@MrEsp, the main goal is that default usage of TensorFlow should maches default usage of OpenCV. You're right, TensorFlow uses NHWC data layout by default but OpenCV uses NCHW. Use blobFromImage to create NCHW blob from an image and pass it to imported network. You may find set of tests generated from TensorFlow. In example, image->convolution->flatten (reshape to 2-dimensional vector persisting batch size dimension)->fully-connected network:
inp = tf.placeholder(tf.float32, [1, 2, 3, 4], 'input')
conv = tf.layers.conv2d(inp, filters=5, kernel_size=[1, 1],
activation=tf.nn.relu,
bias_initializer=tf.random_normal_initializer())
flattened = tf.reshape(conv, [1, -1], 'reshaped')
biases = tf.Variable(tf.random_normal([10]), name='matmul_biases')
weights = tf.Variable(tf.random_normal([2*3*5, 10]), name='matmul_weights')

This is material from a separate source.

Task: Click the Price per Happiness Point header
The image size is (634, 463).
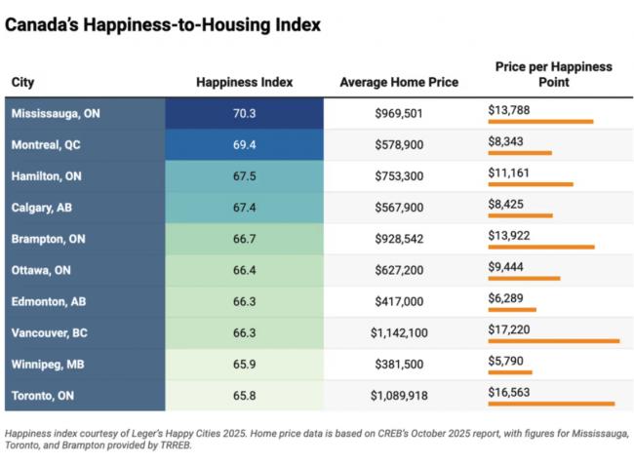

mm = tf.matmul(flattened, weights) + biases
save(inp, mm, 'nhwc_reshape_matmul')
2) How does readNetFromTensorflow process fully connected and convolutional layers not to mess up with ordering ?
For common image processing pipelines with convolution layers we can use TenorFlow nodes' attribute which indicates data layout. Depends on TensorFlow version they are called NCHW and NHWC or channels_first and channels_last correspondingly. For this particular example above, OpenCV inserts permutation layer before reshape so both flatten's and matmul's outputs from OpenCV and TensorFlow libraries are similar. Convolutions' outputs are the same too but in different layouts.
3) Are there any differences in OpenCV 3.4+ ?
OpenCV grows fast and the newer version it is the more deep learning architectures it can cover. However all the users applications which already worked with old versions should work in the same way with next releases of OpenCV.